* _PASSAGE_:
=== Section Start ===
One of the fascinating aspects of this journey was how Simran never really played run-of-the-mill characters even in big-ticket films. She essayed roles that were complex, and well above her age and experience. Simran’s script selection was a matter of envy for her peers, and the actor admits that the big checkbox was about how the audience would react to her role. “Right from the narration, I would look at the film as an audience. I want to know the importance of Simran in the film. I have never worked in a film where I was just narrated my character. I always want the entire film’s narration,” says Simran, who attributes practicality as the reason for also appearing in special dance numbers even when headlining a film. “Of course, I also got the chance to work with both experienced technicians like K Balachander sir (Paarthaale Paravasam), Mani sir, and young talents like SJ Suryah (Vaali), Ezhil sir (Thullaadha Manamum Thullum), Praveen Gandhi (Jodi). But how you want to graph your career is completely on you. It wasn’t usual for an actor to do a special song like Aalthota Bhoopathy or Thottu Thottu Pesum Sulthaana. But I love to dance, and why say no to a nice dance number?”
=== Section End ===
* _WHAT IS NEEDED_:
Copy out the passage above on Simran's film career in full, word for word, changing nothing.

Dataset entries
=== Section Start ===
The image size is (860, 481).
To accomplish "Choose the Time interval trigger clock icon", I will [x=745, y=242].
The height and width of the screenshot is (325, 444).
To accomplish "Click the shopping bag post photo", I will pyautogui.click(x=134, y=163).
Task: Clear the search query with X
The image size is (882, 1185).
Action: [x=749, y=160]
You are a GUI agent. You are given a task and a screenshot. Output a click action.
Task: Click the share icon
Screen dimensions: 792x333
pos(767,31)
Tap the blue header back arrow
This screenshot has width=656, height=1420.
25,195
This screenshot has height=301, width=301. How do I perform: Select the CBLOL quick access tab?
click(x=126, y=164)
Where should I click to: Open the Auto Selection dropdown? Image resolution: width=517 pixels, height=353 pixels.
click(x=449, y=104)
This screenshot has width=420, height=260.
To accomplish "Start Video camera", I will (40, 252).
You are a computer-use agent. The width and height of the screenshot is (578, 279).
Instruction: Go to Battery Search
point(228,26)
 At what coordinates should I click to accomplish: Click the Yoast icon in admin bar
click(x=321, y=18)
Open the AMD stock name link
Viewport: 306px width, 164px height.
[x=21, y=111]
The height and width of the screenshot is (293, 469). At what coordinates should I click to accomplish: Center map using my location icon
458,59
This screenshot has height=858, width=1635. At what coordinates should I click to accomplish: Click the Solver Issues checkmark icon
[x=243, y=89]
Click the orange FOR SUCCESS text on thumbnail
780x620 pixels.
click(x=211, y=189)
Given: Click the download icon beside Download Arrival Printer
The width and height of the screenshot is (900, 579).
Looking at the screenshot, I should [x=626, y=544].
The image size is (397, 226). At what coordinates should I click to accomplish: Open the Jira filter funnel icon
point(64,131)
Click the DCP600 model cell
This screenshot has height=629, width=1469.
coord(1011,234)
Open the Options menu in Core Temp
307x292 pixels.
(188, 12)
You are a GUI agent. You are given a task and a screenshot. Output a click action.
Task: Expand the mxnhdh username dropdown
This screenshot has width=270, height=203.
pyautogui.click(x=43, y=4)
=== Section End ===
* _RESPONSE_:
One of the fascinating aspects of this journey was how Simran never really played run-of-the-mill characters even in big-ticket films. She essayed roles that were complex, and well above her age and experience. Simran’s script selection was a matter of envy for her peers, and the actor admits that the big checkbox was about how the audience would react to her role. “Right from the narration, I would look at the film as an audience. I want to know the importance of Simran in the film. I have never worked in a film where I was just narrated my character. I always want the entire film’s narration,” says Simran, who attributes practicality as the reason for also appearing in special dance numbers even when headlining a film. “Of course, I also got the chance to work with both experienced technicians like K Balachander sir (Paarthaale Paravasam), Mani sir, and young talents like SJ Suryah (Vaali), Ezhil sir (Thullaadha Manamum Thullum), Praveen Gandhi (Jodi). But how you want to graph your career is completely on you. It wasn’t usual for an actor to do a special song like Aalthota Bhoopathy or Thottu Thottu Pesum Sulthaana. But I love to dance, and why say no to a nice dance number?”